Le Président (M. Lemieux): Votre petit commentaire, M. le
député de Lévis.
M. Garon: Ce qui m'étonne...
Le Président (M. Lemieux): M. le ministre vous le
permet.
M. Garon:... je vais vous le dire, c'est ceci. En 1987, le
ministre a présenté le projet de loi 54 sur le registre des
entreprises. Cela devait donner des renseignements au public sur les
entreprises. Il a reculé sur ce projet. Le projet est resté au
feuilleton, on a entendu des gens. Là il s'agit d'un registre, au fond,
pour donner des renseignements sur les consommateurs et il semble qu'il soit
prêt à avancer. Il me semble qu'il y a un
déséquilibre. Quand il s'est agi de donner des renseignements sur
les entreprises, où c'est bien plus difficile de les avoir, au fond,
avec les entreprises incorporées et tout ça, là, le
gouvernement a reculé, mais là il semble vouloir avancer pour
donner des renseignements aux entreprises sur les consommateurs, les Individus,
les personnes. Je ne comprends pas.
Le Président (M. Lemieux): M. le ministre, la parole est
à vous.
M.
Fortier Comme je l'exprimais ce matin, il s'agit d'un
"fine tuning" dans ce qui existe présentement. Il est évident
que, si vous n'avez pas l'information, vous ne pouvez pas prendre en
considération ce type d'information. La question que le
député de Lévis pose, c'est la deuxième question,
à savoir: Si on vous donne l'information ou si on vous permet d'avoir
l'information, est-ce que vous allez l'utiliser dans le sens de favoriser ceux
qui devraient être favorisés? Il est vrai qu'il y a une
très grande compétition au Québec. Pour ma part, je pense
bien qu'on peut assez facilement conclure que peut-être une, deux ou
trois compagnies vont tenter de maximiser leurs profits en n'avantageant pas
les bons conducteurs, mais, s'il y en a deux trois ou quatre qui ne le font
pas. Une centaine d'autres vont le faire et la concurrence va jouer à
plein.
La question technique que j'aurais, c'est que j'ai reçu une
lettre de la part de l'Associa-
tion des camionneurs et je voulais juste m'as-surer que je comprenais
bien le problème. Bien sûr, quand on pense à un fichier, on
pense en termes des individus, autour de la table ici, qui conduisent leur
propre automobile, mais le fichier va couvrir également les conducteurs
de taxis, de motocyclettes, de camions; en fait, ça va être tous
les conducteurs qui conduisent un véhicule au Québec, pas
uniquement ceux qui conduisent leur automobile privée.

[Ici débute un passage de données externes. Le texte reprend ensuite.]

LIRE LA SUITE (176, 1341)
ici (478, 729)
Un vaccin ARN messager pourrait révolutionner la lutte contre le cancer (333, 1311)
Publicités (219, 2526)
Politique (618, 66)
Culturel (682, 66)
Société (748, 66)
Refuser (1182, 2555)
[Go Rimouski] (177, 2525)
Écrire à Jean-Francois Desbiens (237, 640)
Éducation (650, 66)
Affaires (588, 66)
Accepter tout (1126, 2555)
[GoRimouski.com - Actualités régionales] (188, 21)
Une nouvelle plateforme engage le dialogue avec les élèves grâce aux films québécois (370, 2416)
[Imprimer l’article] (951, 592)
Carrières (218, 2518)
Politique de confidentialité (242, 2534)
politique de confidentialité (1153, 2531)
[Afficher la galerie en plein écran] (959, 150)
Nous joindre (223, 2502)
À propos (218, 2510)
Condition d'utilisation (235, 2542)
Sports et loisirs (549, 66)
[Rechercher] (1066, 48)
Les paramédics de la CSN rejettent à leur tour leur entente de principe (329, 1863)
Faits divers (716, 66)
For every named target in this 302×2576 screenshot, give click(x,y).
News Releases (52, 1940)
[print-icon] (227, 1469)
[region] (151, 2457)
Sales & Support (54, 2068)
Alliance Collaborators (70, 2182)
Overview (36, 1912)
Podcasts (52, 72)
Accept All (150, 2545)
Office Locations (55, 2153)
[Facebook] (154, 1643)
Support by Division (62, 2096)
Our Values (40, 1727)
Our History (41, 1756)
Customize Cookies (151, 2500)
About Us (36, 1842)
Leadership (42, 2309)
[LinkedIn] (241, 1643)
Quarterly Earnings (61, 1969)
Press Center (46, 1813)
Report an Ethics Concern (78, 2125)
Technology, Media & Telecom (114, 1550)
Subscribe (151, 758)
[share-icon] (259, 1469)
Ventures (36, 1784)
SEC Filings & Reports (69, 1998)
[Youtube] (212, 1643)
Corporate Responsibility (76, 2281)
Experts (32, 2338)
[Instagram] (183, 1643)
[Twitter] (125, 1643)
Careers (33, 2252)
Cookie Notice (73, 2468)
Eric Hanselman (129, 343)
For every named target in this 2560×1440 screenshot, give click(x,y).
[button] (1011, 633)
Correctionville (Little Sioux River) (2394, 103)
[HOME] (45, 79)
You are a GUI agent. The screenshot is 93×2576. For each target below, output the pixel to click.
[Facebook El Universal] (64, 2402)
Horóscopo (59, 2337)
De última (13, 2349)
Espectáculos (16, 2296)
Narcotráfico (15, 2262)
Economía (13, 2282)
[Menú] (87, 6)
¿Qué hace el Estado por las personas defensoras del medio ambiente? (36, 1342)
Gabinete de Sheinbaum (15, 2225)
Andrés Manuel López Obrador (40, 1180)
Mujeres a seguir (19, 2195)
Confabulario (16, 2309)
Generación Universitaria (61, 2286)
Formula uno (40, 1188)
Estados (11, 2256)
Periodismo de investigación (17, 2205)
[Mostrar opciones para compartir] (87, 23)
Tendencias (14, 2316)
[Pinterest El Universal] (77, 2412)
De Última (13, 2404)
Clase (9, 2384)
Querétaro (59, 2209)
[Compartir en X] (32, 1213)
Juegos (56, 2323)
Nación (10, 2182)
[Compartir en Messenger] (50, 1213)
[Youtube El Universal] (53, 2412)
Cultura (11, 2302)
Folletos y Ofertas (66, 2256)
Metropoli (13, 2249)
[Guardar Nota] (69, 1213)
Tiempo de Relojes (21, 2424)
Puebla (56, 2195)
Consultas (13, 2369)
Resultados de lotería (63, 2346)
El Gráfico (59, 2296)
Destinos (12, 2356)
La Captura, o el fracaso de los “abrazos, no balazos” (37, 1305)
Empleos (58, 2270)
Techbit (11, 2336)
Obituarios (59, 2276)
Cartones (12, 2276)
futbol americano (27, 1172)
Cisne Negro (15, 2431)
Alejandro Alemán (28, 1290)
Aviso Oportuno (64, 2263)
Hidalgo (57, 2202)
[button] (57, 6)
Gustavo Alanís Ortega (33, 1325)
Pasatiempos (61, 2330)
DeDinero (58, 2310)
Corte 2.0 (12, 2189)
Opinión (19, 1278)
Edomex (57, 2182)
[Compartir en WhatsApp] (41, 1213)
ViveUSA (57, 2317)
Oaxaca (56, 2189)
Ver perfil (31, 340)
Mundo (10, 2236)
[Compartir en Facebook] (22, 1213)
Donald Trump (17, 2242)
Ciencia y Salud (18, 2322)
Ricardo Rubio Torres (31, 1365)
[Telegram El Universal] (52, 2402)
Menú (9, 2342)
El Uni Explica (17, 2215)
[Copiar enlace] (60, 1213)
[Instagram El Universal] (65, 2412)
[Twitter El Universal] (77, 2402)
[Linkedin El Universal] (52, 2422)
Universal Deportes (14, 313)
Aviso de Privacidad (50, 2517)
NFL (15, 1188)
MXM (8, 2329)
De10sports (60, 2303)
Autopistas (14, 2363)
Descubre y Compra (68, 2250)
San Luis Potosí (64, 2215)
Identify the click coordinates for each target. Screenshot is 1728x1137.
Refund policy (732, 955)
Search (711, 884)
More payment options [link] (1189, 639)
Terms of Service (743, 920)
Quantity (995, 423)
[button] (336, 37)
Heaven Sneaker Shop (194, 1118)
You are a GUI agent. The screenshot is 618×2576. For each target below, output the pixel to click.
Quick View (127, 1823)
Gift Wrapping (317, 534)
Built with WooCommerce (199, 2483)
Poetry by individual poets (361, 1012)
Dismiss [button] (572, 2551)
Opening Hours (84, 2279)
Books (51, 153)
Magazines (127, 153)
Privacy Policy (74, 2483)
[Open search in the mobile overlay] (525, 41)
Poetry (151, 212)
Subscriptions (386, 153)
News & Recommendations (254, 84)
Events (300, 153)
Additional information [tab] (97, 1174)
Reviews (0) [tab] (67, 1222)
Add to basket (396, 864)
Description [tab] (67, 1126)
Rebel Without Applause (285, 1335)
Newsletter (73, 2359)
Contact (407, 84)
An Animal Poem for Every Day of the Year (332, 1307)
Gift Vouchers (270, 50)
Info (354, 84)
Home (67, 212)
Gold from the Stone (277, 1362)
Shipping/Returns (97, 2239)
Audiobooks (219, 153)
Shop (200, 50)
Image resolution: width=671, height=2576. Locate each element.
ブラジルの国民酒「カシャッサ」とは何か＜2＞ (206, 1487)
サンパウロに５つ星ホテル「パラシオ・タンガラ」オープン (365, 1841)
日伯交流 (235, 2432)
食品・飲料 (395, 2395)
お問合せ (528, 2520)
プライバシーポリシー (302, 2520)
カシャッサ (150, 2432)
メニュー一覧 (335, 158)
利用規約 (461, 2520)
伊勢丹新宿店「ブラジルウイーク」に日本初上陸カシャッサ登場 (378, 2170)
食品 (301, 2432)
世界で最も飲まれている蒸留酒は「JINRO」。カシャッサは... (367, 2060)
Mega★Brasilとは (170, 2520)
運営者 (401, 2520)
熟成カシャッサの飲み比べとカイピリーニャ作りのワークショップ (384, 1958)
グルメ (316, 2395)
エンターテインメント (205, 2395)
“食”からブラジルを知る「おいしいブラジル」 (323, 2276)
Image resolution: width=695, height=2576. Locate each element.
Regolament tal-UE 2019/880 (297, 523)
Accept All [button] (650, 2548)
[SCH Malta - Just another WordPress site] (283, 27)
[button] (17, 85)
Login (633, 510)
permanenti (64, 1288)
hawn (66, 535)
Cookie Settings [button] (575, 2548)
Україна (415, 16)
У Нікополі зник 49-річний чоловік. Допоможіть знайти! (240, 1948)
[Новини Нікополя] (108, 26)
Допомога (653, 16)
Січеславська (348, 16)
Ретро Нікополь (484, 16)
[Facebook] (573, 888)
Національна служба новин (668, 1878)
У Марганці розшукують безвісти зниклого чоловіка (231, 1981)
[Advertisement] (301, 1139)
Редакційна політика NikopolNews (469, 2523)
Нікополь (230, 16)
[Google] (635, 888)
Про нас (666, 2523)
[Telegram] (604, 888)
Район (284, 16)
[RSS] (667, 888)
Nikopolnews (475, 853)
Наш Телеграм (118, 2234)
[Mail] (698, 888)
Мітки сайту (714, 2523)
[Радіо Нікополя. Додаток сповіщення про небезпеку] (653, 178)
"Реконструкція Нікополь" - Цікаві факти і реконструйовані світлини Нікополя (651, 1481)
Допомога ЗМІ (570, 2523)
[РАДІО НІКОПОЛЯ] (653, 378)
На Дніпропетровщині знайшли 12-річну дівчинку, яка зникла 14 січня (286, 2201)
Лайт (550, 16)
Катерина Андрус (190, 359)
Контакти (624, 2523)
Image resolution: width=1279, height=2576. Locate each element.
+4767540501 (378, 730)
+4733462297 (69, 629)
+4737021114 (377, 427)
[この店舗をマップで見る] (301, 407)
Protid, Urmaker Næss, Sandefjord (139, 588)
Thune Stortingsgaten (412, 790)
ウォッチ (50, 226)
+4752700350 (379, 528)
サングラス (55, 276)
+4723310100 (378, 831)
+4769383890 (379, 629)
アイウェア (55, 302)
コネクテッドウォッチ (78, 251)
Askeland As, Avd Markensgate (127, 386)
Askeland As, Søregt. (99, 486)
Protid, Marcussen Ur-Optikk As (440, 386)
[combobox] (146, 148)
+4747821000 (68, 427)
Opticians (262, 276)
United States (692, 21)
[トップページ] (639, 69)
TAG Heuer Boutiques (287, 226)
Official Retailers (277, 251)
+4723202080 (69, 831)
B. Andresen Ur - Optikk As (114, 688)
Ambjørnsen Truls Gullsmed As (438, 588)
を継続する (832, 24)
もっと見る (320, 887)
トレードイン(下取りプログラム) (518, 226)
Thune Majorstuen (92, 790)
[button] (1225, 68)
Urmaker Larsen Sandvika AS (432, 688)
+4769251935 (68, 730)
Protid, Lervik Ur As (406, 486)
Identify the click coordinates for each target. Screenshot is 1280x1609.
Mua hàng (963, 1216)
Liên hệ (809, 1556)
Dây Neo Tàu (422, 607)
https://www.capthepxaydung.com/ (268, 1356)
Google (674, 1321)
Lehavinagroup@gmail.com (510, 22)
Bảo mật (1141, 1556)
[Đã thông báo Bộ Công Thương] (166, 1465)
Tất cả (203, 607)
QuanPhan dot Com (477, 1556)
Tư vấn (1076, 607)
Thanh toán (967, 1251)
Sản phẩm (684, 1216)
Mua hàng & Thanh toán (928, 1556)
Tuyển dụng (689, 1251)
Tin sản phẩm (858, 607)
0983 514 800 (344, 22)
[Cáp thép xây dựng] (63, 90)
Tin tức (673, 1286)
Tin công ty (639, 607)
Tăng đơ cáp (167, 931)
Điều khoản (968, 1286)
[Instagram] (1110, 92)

Je ne sais pas si vous pouvez répondre à la question. Je
pense que j'ai la réponse, mais je vais vous la poser pour que je l'aie
de source autorisée. L'Association des camionneurs nous disait: Nous
quand on conduit notre camion, on peut accrocher des cordes à linge en
passant dans les ruelles, on peut accrocher des clôtures et ce n'est pas
toujours notre responsabilité. Mais, ces accidents ou ces sinistres,
à supposer qu'ils soient assez considérables pour être
rapportés, vont être dans le fichier et, lorsque nous, comme
conducteurs d'un camion, on va vouloir obtenir une assurance pour notre
automobile, ce sera pris en considération. Je pense que j'ai la
réponse, mais je me demandais si vous aviez un commentaire a faire
là-dessus. Des fois, quand jo prends la route 20 pour aller à
Montréal, il y a de gros camions qui nous tassent. Je vous le dis, que
ce soit une voiture conduite pas un garde du corps ou un individu, ils nous
tassent et, bien souvent, on pourrait quasiment aller sur le terre-plein. Je
vous dis que les camionneurs ne font pas tellement attention aux automobiles.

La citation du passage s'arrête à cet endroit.